A van delivery entrepreneur whose startup was dubbed the Uber of the moving business was accused of asset-stripping and misappropriating funds after his takeover of a major UK parcel shipment firm fell apart.
Shift, which was set up in 2017, agreed to rescue Yodel last year but the deal unraveled a few months later. Now, Yodel is suing the company and founder Jacob Corlett in London’s High Court, claiming in filings that he “systematically stripped its assets and misappropriated its money.”
The 30-year-old denies the allegations and is counter-suing for £10 million ($12.2 million) in unpaid fees.
The legal wrangling is playing out against a backdrop of deal-making across the British parcel delivery industry, which enjoyed a surge in demand during the COVID-19 pandemic but suffered in the aftermath as costs soared with inflation.
Last year, Apollo Global Management Inc. agreed to buy Evri Ltd from private equity rival Advent International, while Royal Mail’s parent International Distribution Services Plc agreed to a £3.6 billion takeover by Czech billionaire Daniel Kretinsky.
The battle for Yodel, which in August secured £85 million in funding backed by supplier PayPoint Plc, isn’t over. Sky News reported Thursday [Jan. 9] a group of purported warrant-holders including Corlett issued a formal demand for those to be turned into shares, which Corlett said in a statement would hand them control of the company.

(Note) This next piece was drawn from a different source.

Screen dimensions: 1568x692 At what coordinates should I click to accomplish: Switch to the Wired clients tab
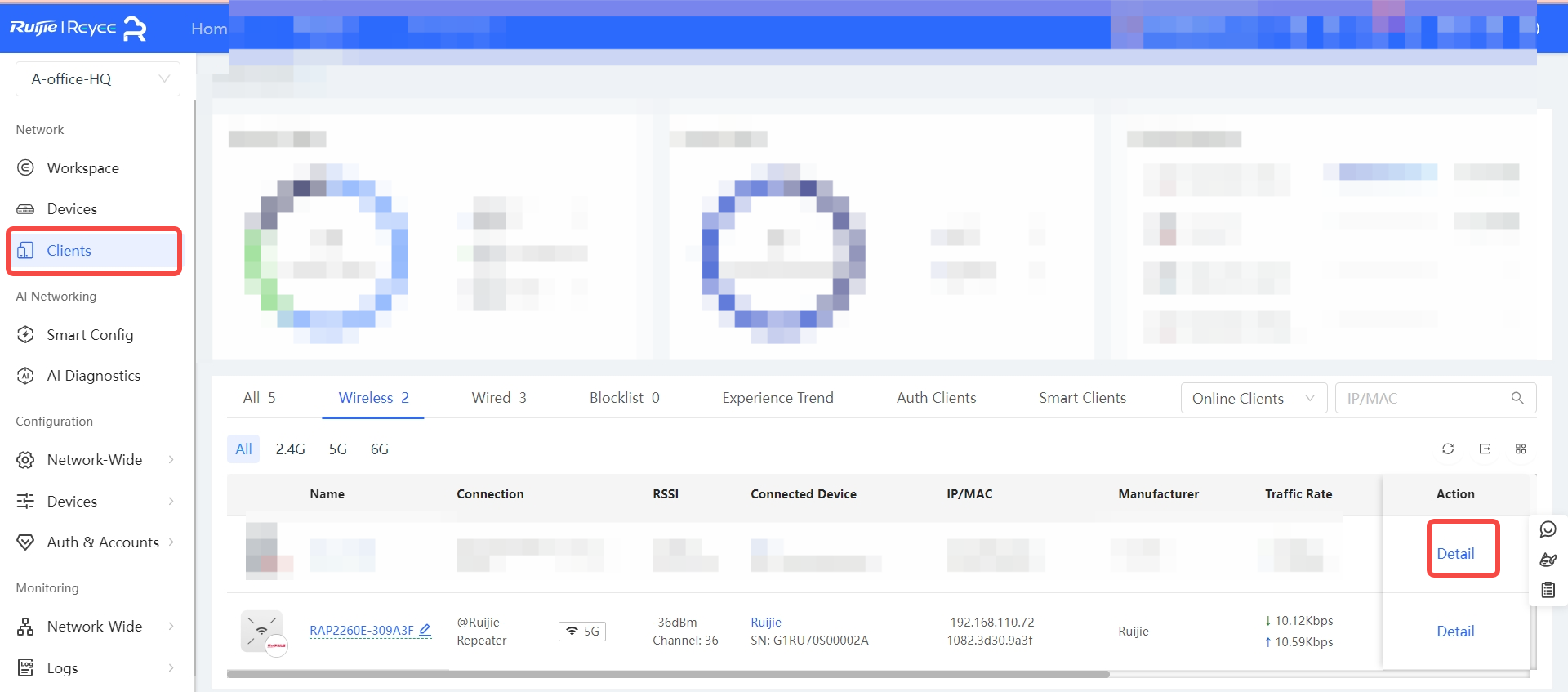click(x=498, y=398)
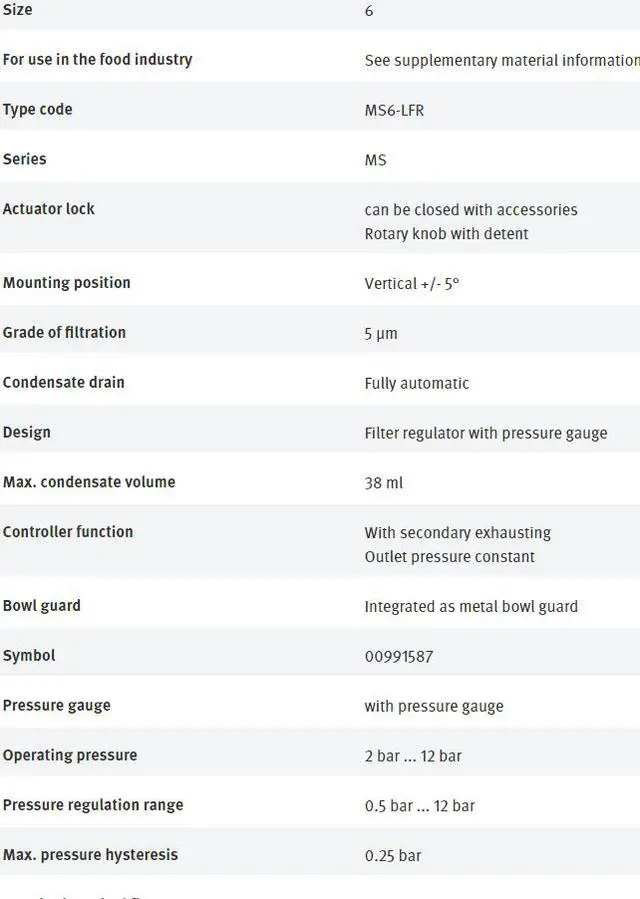The image size is (640, 899).
Task: Click the '5 µm' filtration grade value
Action: (x=381, y=334)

The warrants aren’t valid and Yodel has no legal records of them, a spokesman for the company said in a statement.
Failed Takeover
Shift drew comparisons with Uber due to its model based on allowing users to book a van using the platform. It expanded via acquisitions, and later began to focus on logistics carriers, putting struggling Yodel in its sights. It secured backing from investors including venture capital firm Fuel Ventures.
Yodel, which employs as many as 12,000 people in peak periods and says it delivers over 190 million packages a year, began life as the logistics division of retailer Very Group before expanding. Its website lists clients including the John Lewis department store group and fashion retailer Zara, whose customers can collect online orders at a Yodel shop. Until last year, it was owned by the Barclay family, who recently lost control of the Telegraph newspaper group.
It recorded a loss of £48.3 million in 2023, accounts show. Yodel was near collapse when a Shift-led consortium backed by boutique investment bank Solano Partners bought it for a nominal £1 in February last year.
Just a few months later, Corlett’s short-lived ownership of Yodel ended. The company’s struggles have continued, with a capacity crisis over Christmas forcing it to tell some retail customers it couldn’t deliver their products. A spokesman said it’s no longer experiencing problems.
“A new direction is clearly required at Yodel,” Corlett said.
Legal Fight
Yodel alleged in filings that Corlett directed or caused payments to be made for his own benefit, including £1.5 million paid to a Shift subsidiary “for no proper and legitimate purpose and for no consideration.” It also said £2.67 million was paid to Shift as commission for facilitating a license fee arrangement to use its platform on uncompetitive terms. Yodel is claiming for at least £4.6 million.
For his part, Corlett denies any involvement or knowledge of the £1.5 million payment. He also denies being involved in negotiating the license deal to use Shift’s platform — though he does acknowledge signing it when presented with a draft agreement. He says he had no knowledge of the £2.67 million invoice.
But rather than the license terms being bad for Yodel at an annual fee of £18 million, he says the company stood to make savings of about £78 million.
In the court filings, Corlett also alleges he was forced out in June by PayPoint Chief Executive Officer Nick Wiles and Yodel’s CEO Mike Hancox as they tried to wrestle control from him. According to Corlett, Wiles pushed him into selling the consortium’s shares to a new firm controlled by Hancox for £1, and threatened to take steps that would put Yodel into bankruptcy if he did not agree.
Wiles declined to comment.
Corlett alleges he never got a promised 10% stake in Hancox’s new firm, or payments under a new consultancy agreement he said were agreed at the time.
Instead of honoring those obligations, Yodel’s CEO “made vindictive, baseless allegations with no supporting evidence in a transparent attempt to pressure me into abandoning my legal rights, which will not succeed,” Corlett said.
“Yodel is aware of a number of groundless claims about our business being made by a former director which we refute in their entirety,” the company said.